# Provided passage
==========

Dear NPC Deputies and CPPCC Committee Members:

During the upcoming Two Congresses of the National People’s Congress and the Chinese People’s Political Consultative Conference, the relevant motions, proposals, and recommendations submitted by NPC Deputies and CPPCC Committee members will surely become one of the focuses of public attention. While you were not directly elected or selected by us to serve as NPC deputies or CPPCC Committee members—by law, you should participate in and discuss state affairs, as well as supervise the government, the Supreme People’s Court, and the Supreme People’s Procuratorate on our behalf.

I. Torture and Ill-treatment Occurred in a Series of “709 Crackdown” Cases

The “709 crackdown” refers to a massive sweep that began on July 9, 2015, where hundreds of mainland Chinese lawyers, rights defenders, and family members of right defenders in as many as 23 provinces were suddenly hunted down, summoned, taken away, or questioned by public security forces. Many were soon released, while some 30 people were detained. We call the cases of these some 30 individuals the “709 cases.”

We are Wang Qiaoling (王峭岭), wife of lawyer Li Heping (李和平), and Li Wenzu (李文足), wife lawyer Wang Quanzhang (王全璋), who were taken away in the “709 crackdown.” Li Heping and Wang Quanzhang were detained in July and August of 2015, respectively, on suspicion of “subversion of state power.” After a period of criminal detention, they were put under “residential surveillance at a designated location” for six months before their formal arrest. They are currently held at a detention center in Tianjin. On December 5, 2016, the No. 2 Branch of the Tianjin Municipal People’s Procuratorate brought a case against Li Heping to Tianjin No. 2 Intermediate People’s Court on the charge of “subversion of state power,” but we have yet to see the indictment. We heard that Li and Wang were tortured while in custody, being subjected to electric shocks to the point of fainting. But we are unable to ascertain the veracity of such allegations. As of now, they have been in detention for more than one year and six months and one year and seven months, respectively. The authorities handling their cases have persistently denied them meetings with lawyers appointed by us family members. Lawyer Xie Yang (谢阳) of Changsha and rights defender Wu Gan (吴淦), two other so-called “suspects” in custody, who were also taken away in the “709 crackdown” around the same time as Li and Wang, both informed the lawyers appointed by their family members that they were tortured. Xie Yang’s defense lawyer Chen Jiangang (陈建刚) has already published the transcripts of their meetings, exposing in detail the acts of torture and ill-treatment that Xie suffered, including beatings, sleep deprivation, and forbidding the purchase of basic necessities of life, such as toothpaste, toothbrushes, and toilet paper. While in custody, rights defender Wu Gan was subjected to acts of torture and ill-treatment such as sleep deprivation for several consecutive days, intimidation, threats, and violation of his right to basic living conditions. Wu Gan was first taken away and detained in a different place before being transferred to Beijing and Tianjin, where he was held along with Li Heping and Wang Quanzhang. About a month after Li Heping was taken away and detained, his brother, lawyer Li Chunfu (李春富), was hunted down and detained for advocating on behalf of Li Heping. On January 12, 2017, when Li Chunfu was “released on bail” and sent home, his family found him skin and bones and in severe psychological distress.

==========

Records from a data source
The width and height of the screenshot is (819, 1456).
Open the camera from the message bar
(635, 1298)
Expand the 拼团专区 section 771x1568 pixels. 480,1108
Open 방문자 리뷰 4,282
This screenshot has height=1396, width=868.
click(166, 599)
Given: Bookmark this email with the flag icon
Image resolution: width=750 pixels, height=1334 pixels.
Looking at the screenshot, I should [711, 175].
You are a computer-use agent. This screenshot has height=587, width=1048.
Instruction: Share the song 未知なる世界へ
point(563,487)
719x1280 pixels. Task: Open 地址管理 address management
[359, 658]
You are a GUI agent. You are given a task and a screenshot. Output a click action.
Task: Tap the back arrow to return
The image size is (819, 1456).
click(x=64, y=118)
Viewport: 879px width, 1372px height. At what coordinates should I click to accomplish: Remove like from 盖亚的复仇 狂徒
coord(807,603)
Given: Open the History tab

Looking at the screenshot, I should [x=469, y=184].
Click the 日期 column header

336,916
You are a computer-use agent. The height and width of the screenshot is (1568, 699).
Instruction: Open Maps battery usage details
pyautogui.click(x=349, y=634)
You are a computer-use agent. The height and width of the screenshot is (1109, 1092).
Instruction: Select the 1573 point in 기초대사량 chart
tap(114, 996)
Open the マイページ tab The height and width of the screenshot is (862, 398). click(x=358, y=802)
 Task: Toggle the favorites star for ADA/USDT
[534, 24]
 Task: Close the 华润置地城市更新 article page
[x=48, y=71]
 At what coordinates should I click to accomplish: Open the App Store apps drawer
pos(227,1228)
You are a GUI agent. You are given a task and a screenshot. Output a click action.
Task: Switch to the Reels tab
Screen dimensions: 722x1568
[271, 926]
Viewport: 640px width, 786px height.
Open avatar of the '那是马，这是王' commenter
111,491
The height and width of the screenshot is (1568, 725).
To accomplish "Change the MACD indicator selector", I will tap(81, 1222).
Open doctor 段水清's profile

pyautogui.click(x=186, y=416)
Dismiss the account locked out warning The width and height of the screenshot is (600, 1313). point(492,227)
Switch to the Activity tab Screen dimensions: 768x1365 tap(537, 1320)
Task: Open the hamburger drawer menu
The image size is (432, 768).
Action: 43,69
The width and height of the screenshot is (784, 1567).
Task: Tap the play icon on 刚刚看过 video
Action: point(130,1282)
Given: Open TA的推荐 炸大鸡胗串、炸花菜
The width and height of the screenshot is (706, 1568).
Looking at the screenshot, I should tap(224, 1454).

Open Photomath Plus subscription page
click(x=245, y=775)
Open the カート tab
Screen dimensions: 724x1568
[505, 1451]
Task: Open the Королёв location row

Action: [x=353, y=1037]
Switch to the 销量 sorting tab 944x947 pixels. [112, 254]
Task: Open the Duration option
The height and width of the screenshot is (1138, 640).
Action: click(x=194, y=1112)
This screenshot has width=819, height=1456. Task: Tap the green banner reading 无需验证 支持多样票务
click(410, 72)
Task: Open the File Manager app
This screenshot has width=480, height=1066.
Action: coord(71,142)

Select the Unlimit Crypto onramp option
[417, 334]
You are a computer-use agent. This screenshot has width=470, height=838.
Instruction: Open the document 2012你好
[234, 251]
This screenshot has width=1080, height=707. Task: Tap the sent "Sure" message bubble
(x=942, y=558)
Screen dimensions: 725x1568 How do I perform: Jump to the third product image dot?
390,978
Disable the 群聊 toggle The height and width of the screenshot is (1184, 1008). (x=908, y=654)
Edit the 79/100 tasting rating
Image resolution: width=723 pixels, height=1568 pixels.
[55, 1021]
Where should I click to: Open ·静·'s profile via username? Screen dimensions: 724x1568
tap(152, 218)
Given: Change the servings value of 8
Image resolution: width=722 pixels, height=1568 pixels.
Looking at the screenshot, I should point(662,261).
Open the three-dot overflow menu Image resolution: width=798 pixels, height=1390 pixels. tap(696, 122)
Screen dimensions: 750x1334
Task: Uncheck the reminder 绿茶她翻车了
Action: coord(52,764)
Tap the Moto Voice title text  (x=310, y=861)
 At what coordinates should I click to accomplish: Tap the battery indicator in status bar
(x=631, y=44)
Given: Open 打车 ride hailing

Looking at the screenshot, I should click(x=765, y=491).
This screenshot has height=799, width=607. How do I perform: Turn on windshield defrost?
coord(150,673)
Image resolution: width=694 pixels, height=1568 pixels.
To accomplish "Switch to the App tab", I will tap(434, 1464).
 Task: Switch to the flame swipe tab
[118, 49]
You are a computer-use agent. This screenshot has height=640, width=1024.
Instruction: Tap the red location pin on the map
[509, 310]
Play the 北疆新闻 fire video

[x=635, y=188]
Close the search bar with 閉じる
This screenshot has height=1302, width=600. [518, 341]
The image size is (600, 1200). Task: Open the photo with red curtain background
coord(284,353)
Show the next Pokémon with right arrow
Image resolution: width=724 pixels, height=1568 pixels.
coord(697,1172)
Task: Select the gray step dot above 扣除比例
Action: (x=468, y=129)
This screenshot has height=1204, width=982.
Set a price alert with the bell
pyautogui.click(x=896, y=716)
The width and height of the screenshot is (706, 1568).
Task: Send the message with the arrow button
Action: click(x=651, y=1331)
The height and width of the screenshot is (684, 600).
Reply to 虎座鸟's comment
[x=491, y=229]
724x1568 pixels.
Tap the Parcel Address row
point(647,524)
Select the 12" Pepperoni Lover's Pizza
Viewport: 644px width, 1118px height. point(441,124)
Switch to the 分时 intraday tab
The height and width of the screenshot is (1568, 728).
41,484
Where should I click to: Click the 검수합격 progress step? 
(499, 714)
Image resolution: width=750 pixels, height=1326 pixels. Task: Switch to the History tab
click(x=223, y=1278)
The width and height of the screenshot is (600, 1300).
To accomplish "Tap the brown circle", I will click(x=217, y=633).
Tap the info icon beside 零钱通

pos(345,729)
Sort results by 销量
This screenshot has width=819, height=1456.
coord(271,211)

==========

# Given request 1
According to the open letter on the 709 crackdown, on what date did the sweep begin?
# Given request 2
Extract a passage from the open letter on the 709 crackdown, beginning at the words "During the upcoming" and stopping after "on our behalf.".
# Given request 3
Extend the open letter on the 709 crackdown, picking up after its final sentence.
The records are unrelated to the open letter on the 709 crackdown and stand as separate material.

# Result 1
July 9, 2015.

# Result 2
During the upcoming Two Congresses of the National People’s Congress and the Chinese People’s Political Consultative Conference, the relevant motions, proposals, and recommendations submitted by NPC Deputies and CPPCC Committee members will surely become one of the focuses of public attention. While you were not directly elected or selected by us to serve as NPC deputies or CPPCC Committee members—by law, you should participate in and discuss state affairs, as well as supervise the government, the Supreme People’s Court, and the Supreme People’s Procuratorate on our behalf.

# Result 3
Furthermore, we have also seen reports online about former officials and ordinary suspects being subjected to torture.

Therefore, we have reasonable ground to seriously suspect that Li Heping and Wang Quanzhang have suffered tortured.

II. Prevention of Torture and Ill-treatment Is Ineffective in China

China ratified the Convention against Torture and Other Cruel, Inhuman or Degrading Treatment or Punishment in 1988. The Criminal Law and other laws and regulations also contain provisions and stipulations that prohibit extracting a confession under torture, obtaining evidence by violence, and inflicting corporal punishment or ill-treatment on persons in custody. However, the relevant oversight mechanisms have not fulfilled their proper function, and torture and ill-treatment of persons in custody are but common occurrences. Wu Gan previously filed an application to meet with a prosecutor, but one never showed up. Wu then made a complaint to the people’s procuratorate through his lawyer, but to no avail.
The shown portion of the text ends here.